Based on the fast Fourier change detection results and satellite orbit cycle variation, the frequency of the LPA centroid change can be divided into four frequencies. They comprise ultrahigh frequency, high frequency, intermediate frequency, and low frequency, which are caused by the difference between the environment of the satellite in orbit and ground environment, changes in gravitational field, temperature gradient, internal stress variation, and disturbance from solar wind and particle flow on solar panels [24].

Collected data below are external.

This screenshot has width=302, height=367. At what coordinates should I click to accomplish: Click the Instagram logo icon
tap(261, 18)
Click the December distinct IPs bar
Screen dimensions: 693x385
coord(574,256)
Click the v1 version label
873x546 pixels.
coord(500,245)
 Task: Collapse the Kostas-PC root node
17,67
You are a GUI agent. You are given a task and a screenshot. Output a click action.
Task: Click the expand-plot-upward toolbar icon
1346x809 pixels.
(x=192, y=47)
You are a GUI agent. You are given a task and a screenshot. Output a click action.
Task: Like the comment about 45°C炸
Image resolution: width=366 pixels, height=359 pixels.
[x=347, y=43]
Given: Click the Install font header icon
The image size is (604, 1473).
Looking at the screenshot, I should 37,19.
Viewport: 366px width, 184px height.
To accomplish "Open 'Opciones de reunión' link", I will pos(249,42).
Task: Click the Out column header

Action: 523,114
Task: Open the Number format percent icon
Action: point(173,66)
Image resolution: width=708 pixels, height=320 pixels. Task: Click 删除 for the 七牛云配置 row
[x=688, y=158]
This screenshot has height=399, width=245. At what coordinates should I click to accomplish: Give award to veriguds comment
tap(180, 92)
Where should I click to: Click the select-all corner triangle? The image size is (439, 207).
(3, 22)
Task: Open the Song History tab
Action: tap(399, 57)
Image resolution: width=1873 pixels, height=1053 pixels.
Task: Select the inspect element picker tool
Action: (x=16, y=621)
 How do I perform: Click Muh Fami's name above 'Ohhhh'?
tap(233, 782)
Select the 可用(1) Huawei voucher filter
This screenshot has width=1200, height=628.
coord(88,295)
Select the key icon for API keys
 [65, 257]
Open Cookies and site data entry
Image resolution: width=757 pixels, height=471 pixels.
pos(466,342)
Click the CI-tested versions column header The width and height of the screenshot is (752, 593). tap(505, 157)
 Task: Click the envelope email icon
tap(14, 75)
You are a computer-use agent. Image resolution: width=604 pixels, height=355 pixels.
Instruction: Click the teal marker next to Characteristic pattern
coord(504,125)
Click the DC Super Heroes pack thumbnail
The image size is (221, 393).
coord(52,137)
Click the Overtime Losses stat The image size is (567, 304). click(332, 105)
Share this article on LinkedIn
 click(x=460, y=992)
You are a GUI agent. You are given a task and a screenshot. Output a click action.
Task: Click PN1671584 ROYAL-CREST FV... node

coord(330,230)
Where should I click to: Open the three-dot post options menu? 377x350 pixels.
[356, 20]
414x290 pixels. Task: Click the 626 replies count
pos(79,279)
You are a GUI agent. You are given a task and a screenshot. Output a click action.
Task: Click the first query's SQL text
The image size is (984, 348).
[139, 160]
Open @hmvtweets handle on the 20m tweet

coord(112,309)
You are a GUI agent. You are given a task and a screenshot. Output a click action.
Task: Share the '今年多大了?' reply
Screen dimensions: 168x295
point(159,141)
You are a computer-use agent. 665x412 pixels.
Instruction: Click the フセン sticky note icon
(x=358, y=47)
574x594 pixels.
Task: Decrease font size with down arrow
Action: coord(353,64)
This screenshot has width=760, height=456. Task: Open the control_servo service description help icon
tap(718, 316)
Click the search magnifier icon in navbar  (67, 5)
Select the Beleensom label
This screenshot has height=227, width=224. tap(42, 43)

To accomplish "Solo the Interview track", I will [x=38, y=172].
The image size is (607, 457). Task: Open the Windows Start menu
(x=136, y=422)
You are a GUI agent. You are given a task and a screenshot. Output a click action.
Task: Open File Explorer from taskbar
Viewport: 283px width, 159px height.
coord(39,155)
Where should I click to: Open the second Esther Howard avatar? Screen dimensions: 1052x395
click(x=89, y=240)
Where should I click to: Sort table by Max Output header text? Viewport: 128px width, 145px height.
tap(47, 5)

  • (1) Ultrahigh frequency: caused by a complex mechanical environment that leads to the micro-displacement of internal structural changes, which appears as cyclic changes (approximately 24.84 min) of a small amplitude and high frequency in the LPA centroid.
  • (2) High frequency: cause by the temperature change of the internal assemblies and the couplings and forces between various loads in the satellite, which leads to changes in the LPA centroid with a high frequency cycle (approximately 32.11min).
  • (3) Intermediate frequency: When passing through over different latitudes, the satellite is affected by the change in external surroundings such as solar radiation and solar wind, which causes temperature fluctuations and jitter of the satellite platform and makes the frequency and amplitude of the LPA centroid appear stable and as a cycle (approximately 49.6min).
  • (4) Low frequency: the satellite passed over different latitudes and through the sunlit and shadowed portions of the orbit during its operation, resulting in changes of temperature and surroundings, and the LPA centroid has a long cycle (approximately 91.07min), which corresponds to the pass through the terminator is manifested on the secondary peaks.
According to the results of the FFT, the change in the LPA centroid can be classified into four groups of sine and cosine with different amplitudes. Therefore, the order N of the Fourier higher-order fitting is equal to 4. Then, we used the value of the parameters (determined by FFT) as the initial value of the least-square Fourier fitting to fit the LPA centroid series as shown in Fig. 3. The Fourier coefficients and results are shown in Fig. 5 and Table 3.

 figure: Fig. 5.

Fig. 5. Fourth-order Fourier fitting results of LPA centroid.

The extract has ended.